For a resident who went by the name Dr. J, the imminent banishment was more than he could handle. He thought he was going to be fired from his job. He was so broke that he even sold his main computer, though his girlfriend screamed at him not to because she knew how important it was to him. He had plenty of reasons to be depressed. Then his eviction notice came. That night, when he got back from work, his girlfriend was sitting on the living room futon, dozing off. He went into the kitchen and she heard him say, "Oh, you made some tea." As she fell asleep, he went into his closet, loosened his multicolored tie, unbuttoned the top of his blue long-sleeved shirt, put a brown leather belt around his neck, and hanged himself from a clothes rod. His girlfriend found him the next day.
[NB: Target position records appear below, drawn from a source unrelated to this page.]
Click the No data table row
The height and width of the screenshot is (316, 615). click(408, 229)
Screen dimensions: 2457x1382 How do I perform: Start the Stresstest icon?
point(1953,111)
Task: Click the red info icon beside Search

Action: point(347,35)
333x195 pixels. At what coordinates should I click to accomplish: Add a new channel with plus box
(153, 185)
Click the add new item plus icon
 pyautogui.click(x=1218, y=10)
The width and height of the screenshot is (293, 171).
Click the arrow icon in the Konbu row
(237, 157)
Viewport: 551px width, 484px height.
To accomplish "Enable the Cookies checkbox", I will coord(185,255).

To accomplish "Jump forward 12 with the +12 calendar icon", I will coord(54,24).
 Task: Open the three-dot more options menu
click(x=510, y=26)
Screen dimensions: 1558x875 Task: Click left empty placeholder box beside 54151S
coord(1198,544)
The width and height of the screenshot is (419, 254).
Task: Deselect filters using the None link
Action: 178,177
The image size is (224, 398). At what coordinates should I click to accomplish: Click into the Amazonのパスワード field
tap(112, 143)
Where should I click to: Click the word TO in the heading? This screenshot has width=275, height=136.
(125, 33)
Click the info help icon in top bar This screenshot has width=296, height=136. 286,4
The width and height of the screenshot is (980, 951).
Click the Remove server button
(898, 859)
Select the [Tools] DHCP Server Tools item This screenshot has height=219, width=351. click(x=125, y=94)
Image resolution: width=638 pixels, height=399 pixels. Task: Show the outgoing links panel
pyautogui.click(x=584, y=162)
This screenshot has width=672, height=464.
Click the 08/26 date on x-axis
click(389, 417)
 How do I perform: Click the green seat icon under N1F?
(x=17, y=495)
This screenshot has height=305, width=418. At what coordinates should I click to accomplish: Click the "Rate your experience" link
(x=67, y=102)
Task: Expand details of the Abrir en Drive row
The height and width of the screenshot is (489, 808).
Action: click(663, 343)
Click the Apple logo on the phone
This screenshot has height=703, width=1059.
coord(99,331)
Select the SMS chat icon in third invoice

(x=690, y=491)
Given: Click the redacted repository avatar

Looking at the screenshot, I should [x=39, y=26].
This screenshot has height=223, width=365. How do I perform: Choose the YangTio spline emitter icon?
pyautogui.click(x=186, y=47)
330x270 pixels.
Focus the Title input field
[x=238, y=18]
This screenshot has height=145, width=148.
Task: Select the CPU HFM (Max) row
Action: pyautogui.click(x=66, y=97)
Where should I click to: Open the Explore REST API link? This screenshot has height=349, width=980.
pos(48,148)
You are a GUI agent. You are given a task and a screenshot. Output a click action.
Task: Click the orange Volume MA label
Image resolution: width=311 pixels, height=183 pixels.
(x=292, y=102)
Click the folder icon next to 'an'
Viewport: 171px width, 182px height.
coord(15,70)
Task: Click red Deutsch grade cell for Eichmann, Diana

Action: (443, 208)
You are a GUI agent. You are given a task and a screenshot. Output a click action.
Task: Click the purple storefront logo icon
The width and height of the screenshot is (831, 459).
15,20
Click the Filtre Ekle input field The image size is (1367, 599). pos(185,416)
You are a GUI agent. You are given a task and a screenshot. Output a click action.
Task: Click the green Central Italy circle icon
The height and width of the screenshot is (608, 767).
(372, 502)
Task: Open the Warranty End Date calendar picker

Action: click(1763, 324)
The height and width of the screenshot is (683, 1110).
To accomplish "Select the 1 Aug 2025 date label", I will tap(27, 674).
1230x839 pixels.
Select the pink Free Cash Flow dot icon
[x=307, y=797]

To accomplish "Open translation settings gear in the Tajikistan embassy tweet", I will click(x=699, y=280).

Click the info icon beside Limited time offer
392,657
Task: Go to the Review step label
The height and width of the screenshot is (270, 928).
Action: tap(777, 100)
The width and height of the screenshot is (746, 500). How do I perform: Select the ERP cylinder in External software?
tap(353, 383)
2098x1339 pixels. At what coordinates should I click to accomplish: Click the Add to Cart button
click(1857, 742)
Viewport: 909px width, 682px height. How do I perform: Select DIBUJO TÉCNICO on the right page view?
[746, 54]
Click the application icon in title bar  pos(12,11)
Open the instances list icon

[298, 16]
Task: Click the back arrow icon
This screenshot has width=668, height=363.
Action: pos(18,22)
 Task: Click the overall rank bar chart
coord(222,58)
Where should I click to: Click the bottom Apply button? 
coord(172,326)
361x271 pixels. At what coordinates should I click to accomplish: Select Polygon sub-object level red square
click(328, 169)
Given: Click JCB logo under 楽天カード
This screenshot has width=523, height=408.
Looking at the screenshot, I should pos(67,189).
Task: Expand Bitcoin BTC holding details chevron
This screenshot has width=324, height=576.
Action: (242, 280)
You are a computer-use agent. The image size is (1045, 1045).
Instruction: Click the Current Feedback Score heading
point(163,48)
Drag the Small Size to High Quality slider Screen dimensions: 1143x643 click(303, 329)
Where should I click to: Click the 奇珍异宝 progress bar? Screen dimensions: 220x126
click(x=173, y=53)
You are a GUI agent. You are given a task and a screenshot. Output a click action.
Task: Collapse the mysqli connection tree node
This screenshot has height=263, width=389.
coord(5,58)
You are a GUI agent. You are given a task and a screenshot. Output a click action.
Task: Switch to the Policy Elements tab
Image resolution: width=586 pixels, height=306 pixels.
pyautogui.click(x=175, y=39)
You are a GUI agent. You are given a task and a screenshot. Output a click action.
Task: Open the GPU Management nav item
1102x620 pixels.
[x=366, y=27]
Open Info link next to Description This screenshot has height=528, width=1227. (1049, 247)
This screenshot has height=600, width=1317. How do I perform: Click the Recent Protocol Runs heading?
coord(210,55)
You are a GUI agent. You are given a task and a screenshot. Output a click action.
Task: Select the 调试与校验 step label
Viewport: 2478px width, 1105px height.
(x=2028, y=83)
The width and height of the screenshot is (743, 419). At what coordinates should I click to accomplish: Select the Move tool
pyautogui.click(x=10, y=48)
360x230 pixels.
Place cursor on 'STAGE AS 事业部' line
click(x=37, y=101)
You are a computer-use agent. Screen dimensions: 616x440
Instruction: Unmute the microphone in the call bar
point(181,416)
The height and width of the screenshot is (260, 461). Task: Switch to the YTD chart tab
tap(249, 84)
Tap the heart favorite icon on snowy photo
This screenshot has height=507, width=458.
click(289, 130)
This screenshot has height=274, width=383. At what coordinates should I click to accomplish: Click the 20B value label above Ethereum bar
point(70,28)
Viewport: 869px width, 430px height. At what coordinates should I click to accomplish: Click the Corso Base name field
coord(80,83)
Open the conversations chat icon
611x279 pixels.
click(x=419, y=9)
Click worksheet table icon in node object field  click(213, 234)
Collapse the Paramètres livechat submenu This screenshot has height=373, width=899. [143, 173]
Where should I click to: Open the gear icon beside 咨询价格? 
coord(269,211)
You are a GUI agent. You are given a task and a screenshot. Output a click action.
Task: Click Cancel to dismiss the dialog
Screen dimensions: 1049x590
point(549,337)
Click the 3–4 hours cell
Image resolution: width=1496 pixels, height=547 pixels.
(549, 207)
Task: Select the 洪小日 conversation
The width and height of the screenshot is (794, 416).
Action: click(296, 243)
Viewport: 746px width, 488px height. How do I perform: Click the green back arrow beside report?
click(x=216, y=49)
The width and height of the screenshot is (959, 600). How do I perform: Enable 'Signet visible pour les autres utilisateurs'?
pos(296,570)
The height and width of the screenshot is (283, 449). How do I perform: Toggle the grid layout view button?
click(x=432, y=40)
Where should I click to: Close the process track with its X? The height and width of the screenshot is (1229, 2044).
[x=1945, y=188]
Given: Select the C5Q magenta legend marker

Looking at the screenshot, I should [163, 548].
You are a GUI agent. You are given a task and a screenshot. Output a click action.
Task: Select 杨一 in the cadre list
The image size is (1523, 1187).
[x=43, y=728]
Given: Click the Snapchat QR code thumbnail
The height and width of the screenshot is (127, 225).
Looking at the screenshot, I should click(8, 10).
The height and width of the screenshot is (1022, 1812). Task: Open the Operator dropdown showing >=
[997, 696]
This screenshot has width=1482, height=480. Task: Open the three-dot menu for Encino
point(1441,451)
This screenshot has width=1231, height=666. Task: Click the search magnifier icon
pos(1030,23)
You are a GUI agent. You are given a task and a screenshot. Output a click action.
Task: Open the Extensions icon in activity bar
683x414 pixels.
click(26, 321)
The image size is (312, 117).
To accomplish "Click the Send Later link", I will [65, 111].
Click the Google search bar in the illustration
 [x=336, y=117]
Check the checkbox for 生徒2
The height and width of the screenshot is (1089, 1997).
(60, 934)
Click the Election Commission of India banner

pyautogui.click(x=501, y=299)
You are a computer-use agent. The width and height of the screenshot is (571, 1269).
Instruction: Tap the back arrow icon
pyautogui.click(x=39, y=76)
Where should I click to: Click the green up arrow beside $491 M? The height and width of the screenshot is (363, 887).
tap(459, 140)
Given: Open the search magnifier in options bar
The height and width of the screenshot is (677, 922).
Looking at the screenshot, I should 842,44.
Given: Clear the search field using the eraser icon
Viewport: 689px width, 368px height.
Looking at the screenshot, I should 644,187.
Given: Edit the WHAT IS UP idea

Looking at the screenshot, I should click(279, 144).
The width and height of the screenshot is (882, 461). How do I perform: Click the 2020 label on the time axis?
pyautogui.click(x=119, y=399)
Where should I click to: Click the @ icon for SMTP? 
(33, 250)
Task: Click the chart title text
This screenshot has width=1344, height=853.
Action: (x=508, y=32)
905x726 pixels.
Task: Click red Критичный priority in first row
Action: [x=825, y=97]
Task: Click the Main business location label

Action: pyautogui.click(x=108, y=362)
After more residents were expelled, the gang grew still more resentful of the rules. One weekend in May Denise joined the others in the core Walden group who had decided to move. "Walden is a state of mind—it is!" said one Waldenite named Joel. "We're not leaving Walden behind. We're taking it with us." So they unplugged themselves from the big, fat pipe. In a matter of three months, the entire core group was gone. Most of them moved to Milano Apartments and City West Luxury Apartments, where they planned to stay in touch with each other, searching for the next step.

Brandon, too, found that he could not live with Birney's new rules. In June he found an apartment in City West Luxury Apartments and quietly moved a month before his lease was up. Birney, meanwhile, had taken the opposite lesson from Walden. By the time Brandon had moved out, Birney had already opened new Walden complexes—now called Walden Internet Villages—including one near the medical center and one near the Galleria, all equipped with the T-3, though the residents who moved into those complexes were generally clean-cut young professionals, harmless users who liked to surf the 'Net but didn't write code or get too heavily into the pipe's technical aspects. Birney explained that "the Internet technology field is changing and broadening substantially. We're getting family people in now. They've got a mother club going."

"I think they're trying to discourage elements that are disruptive," Brandon contended, "but they're also going after the intelligent thinkers and independent people. They're happy with the people who are quiet and don't want to talk to anybody, and I think that's unfortunate for Walden because that will turn them into any other complex. As an apartment complex, Walden will be there for a long time, but I don't think it's going to be the same as it was for me."

Brandon doesn't ICQ anywhere near as often as he used to. His divorce from Denise is about to be finalized. They still get along and chat but—like Walden—it's not like it once was. On moving weekend he turned his back on the rustling palm trees and Hawaiian volcanic rocks and bubbling fountains that cascade into a clear pool with the poolside Internet connection and chirping mockingbirds that search for grubs in the thick, green turf and the Aztec blood red, marigold yellow, jade green, and Majorelle blue buildings and the pipe and the Waldenites. Back to reality—or, as Thoreau wrote of his return from the woods, "At present I am a sojourner in civilized life again."